I have built some website on wordpress and there are some wordpress websites hosted on my domain by my friends. Everything was fine when one day I noticed something strange, I couldn’t save my .htaccess file as it was always reset. I spent hours on it, trying to fix it, finally using WP_Debug = true I figured out that my files had been compromised. This was second time this year that had happened, I am using a shared hosting with siteLock, all my websites are fully updated, maybe some friends/clients aren’t, so what’s up with wordpress security?
Still it is a big concern that a widely used cms like wordpress has so much of security flaws. I know it started as blogging, but now a days many ecommerce and high end websites are built on it. The framework has to be strong and resist change especially wp-include and wp-admin. There should be some default feature to check the integrity of files in wordpress.

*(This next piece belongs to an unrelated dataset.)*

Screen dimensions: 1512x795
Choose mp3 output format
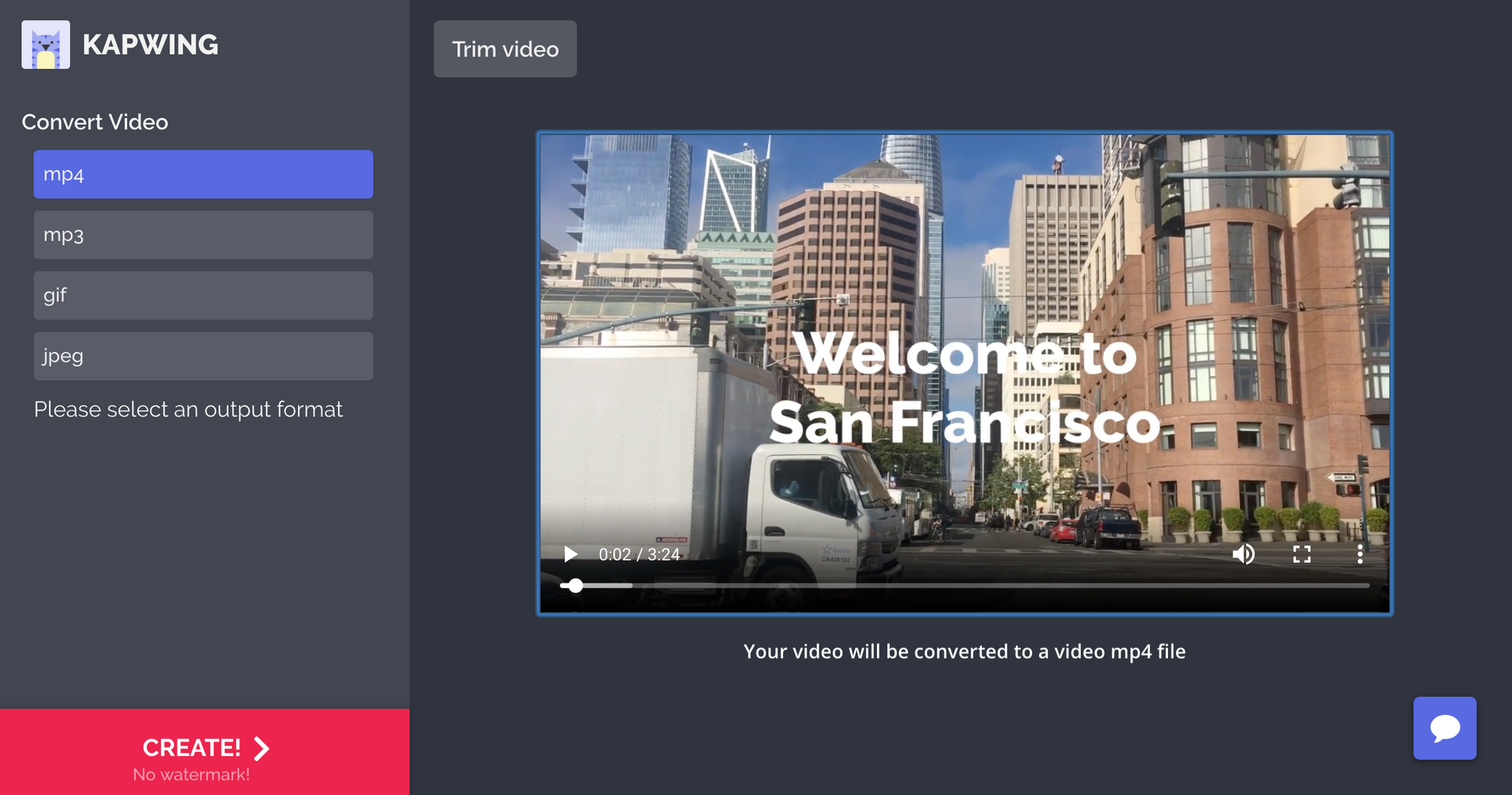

Still since it has a large developer groups I found some security plugins that do the same. I am using Sucuri Security, which checks the folder permission. file integrity of wordpress.
Using this plugin has become a bit of help, and I am still looking over the websites daily. I would like to suggest you all that if you find any thing abnormal in wp, there is a high chance that your site might have been compromised, so I suggest you to delete all folders except wp-content (you can delete plugin folder if you want) and replace them with new wp folders. Make sure the folder permissions are secure and finally, do update your site ASAP, as wp has high hack rates. Something has to be done about WordPress Security, and I hope the WP Team addresses this issues soon.